Madame Udovicic, autrefois, tout était structuré de manière très simple. Avez-vous l’impression d’être une athlète multidisciplinaire en comparaison?

Gabriela U.: Ma formation est très variée, en effet. Dans le cadre de mon apprentissage d’employée de commerce, je dois me familiariser avec un grand nombre d’aspects liés à l’assurance-maladie. Je travaille à l’agence depuis quelques mois seulement. Auparavant, j’ai travaillé au siège pendant un an et demi. J’y ai été formée sur les produits d’assurance, les prestations, le trafic des paiements et les dispositions légales dans le domaine de l’assurance-maladie. Aujourd’hui, je travaille souvent au guichet, où les personnes assurées viennent poser des questions. Je crois qu’il est juste de parler d’un travail multidisciplinaire.

Et vous, Doris Winistörfer, vous êtes sans doute arrivée à la CSS par l’intermédiaire de vos parents.

Doris W.: Absolument pas. Je ne m’imaginais pas du tout travailler à la CSS. J’ai appris le métier d’infirmière en pédiatrie et j’ai travaillé auprès d’un fournisseur de télémédecine à Bâle. C’est là que j’ai repris contact avec la CSS, puisque j’avais souvent des personnes assurées à la CSS au bout du fil. Ou avec la centrale d’appel d’urgence à l’étranger. Ensuite, j’ai changé de perspective: je suis passée de la télémédecine au service du médecin-conseil de la CSS. C’est ainsi que le cercle familial de la CSS s’est en quelque sorte refermé.

Doris Winistörfer, cheffe de groupe au service du médecin-conseil

La CSS était-elle autrefois très structurée hiérarchiquement?

Walter W.: Nous n’avions pratiquement aucun contact avec le siège social. Mais à ma connaissance, l’entreprise était très hiérarchisée. C’était comme ça, à l’époque.
====================
> VOTRE TÂCHE: Rédigez la suite de l'entretien sur les parcours professionnels à la CSS, s'il vous plaît, en reprenant juste après sa dernière phrase.

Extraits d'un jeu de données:
====================
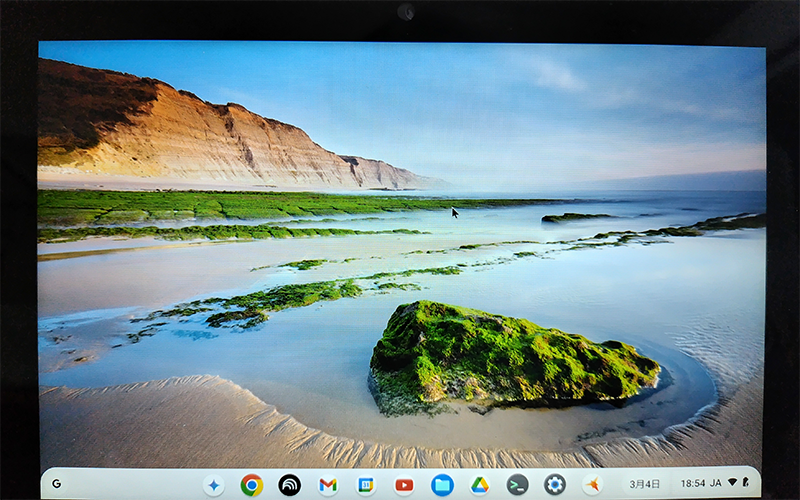Open the Google launcher button
This screenshot has height=500, width=800.
click(x=56, y=484)
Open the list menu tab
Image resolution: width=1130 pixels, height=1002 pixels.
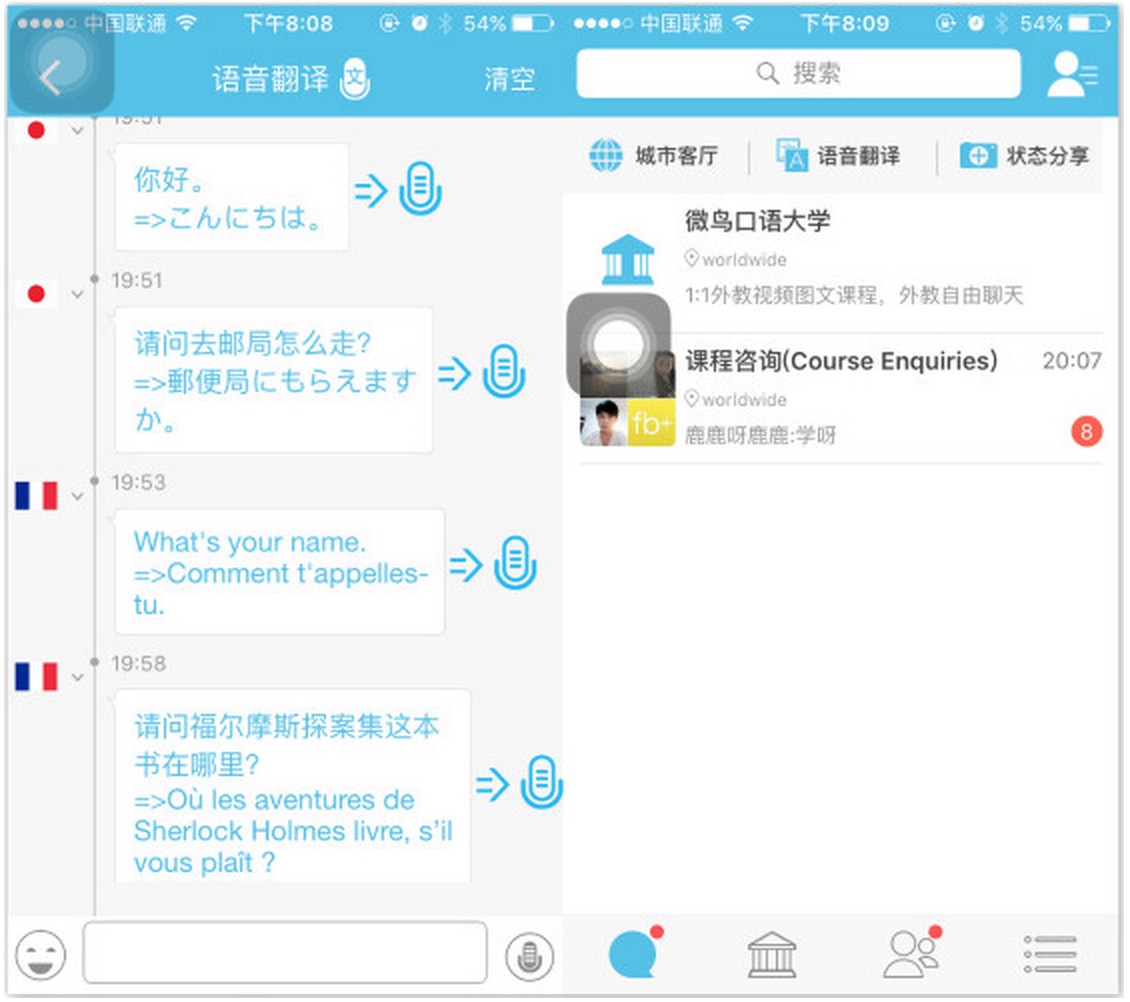coord(1050,954)

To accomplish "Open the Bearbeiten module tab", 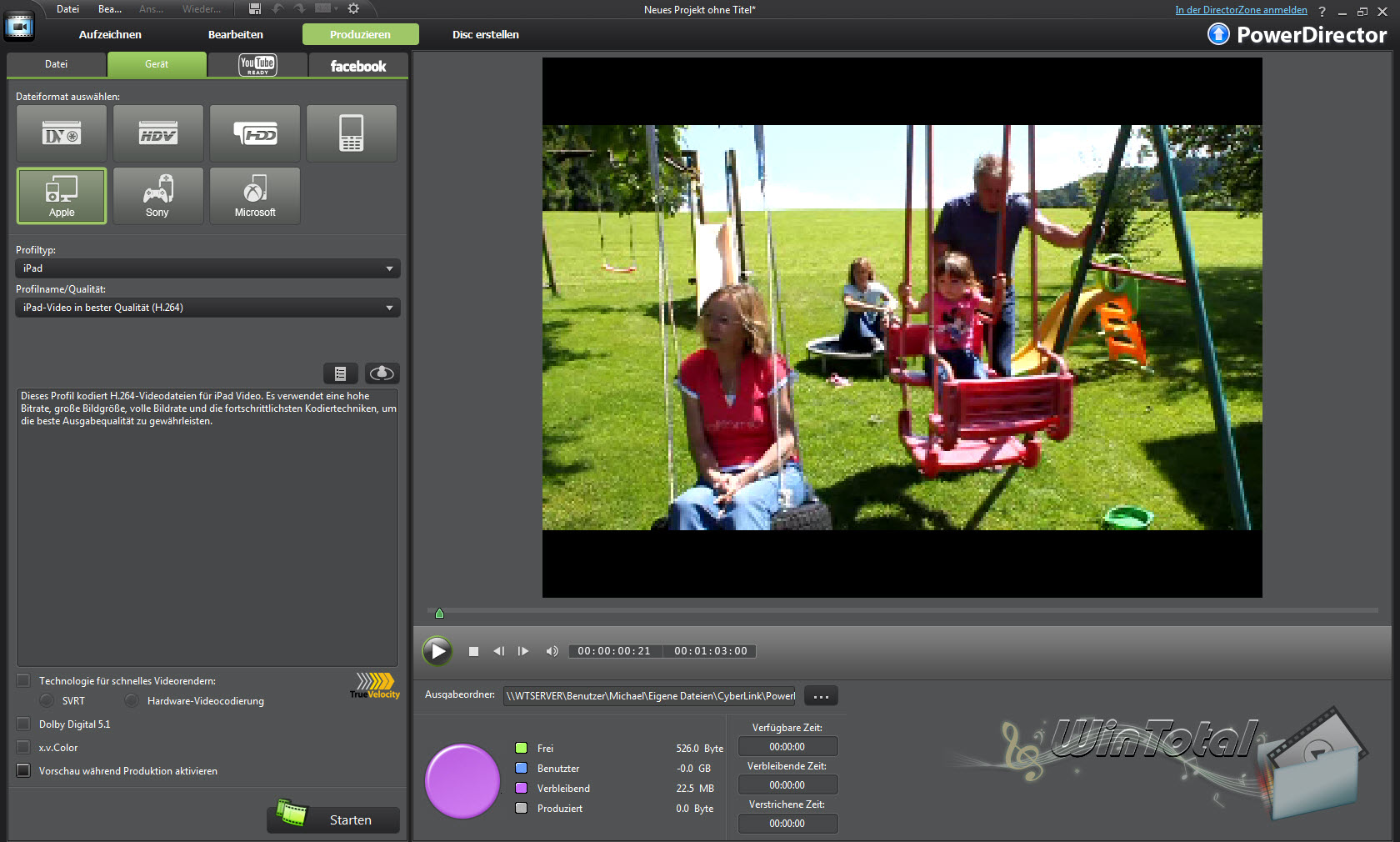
====================
> VOTRE RÉPONSE:
Gabriela U.: C’est tout le contraire aujourd’hui. Tout le monde travaille ensemble au sein de l’agence. C’est presque comme une famille. Je trouve cela formidable. Et au siège aussi, j’ai pu constater que les relations étaient ouvertes et agréables, même avec la CEO.

Doris W.: Je le constate aussi. Cela ne fait que dix ans que je travaille dans l’entreprise, mais j’ai déjà vécu un changement important au cours de cette période. Il y a quelques années, la CSS a introduit la culture du tutoiement. Cela a facilité la collaboration et fait souffler un vent nouveau sur la CSS, ce qui est très positif.

Portraits

Walter Winistörfer est né en 1938. Il a une formation de dessinateur en mécanique, ingénieur ETS. En 1961, il a été nommé caissier de la section locale CSS de Matzendorf (SO), parallèlement à son travail chez von Roll à Balsthal. A l’époque, la CSS s’appelait la CMCS, soit la Caisse-maladie et accidents chrétienne-sociale suisse. Son épouse Maria Winistörfer, née en 1938 aussi, était femme au foyer. Elle a partagé le poste de caissier avec Walter après leur mariage en 1970. Lors de la réforme structurelle de la CSS en 1987, ils ont arrêté de travailler à la CSS.

Doris Winistörfer est née en 1973. Infirmière en pédiatrie de formation, elle a rejoint la CSS en 2014. Elle est aujourd’hui cheffe de groupe au service du médecin-conseil.

Gabriela Udovicic est née en 2005. Elle a commencé son apprentissage d’employée de commerce à la CSS en 2021. Elle travaille aujourd’hui à l’agence CSS d’Emmen-Rothenburg (LU).

Trois générations sont réunies ici aujourd’hui. Pourriez-vous vous imaginer échanger les rôles?

Walter W. (rit): Ce serait passionnant de prendre la place de la jeune génération. Cela demanderait un certain temps d’adaptation, mais ce serait sûrement faisable.

Gabriela U.: Tenir une fois un livre de caisse manuscrit, pourquoi pas? Mais honnêtement, je suis contente que cela se passe autrement aujourd’hui. Il faudrait aussi s’habituer à avoir un contact personnel avec les clientes et clients tous les jours. Il ne serait pratiquement plus possible de séparer vie professionnelle et vie privée.

Maria W.: Ouh là, tout ça m’a l’air bien exigeant. C’est sûrement intéressant, mais je suis contente de ne plus avoir à le faire.

Doris W.: Aujourd’hui, c’est tout simplement un autre monde. J’ai vécu le passage de l’ancienne CSS à la CSS moderne. Je n’aurais pas vraiment d’intérêt à échanger les rôles. Je suis satisfaite de la manière dont les choses fonctionnent aujourd’hui.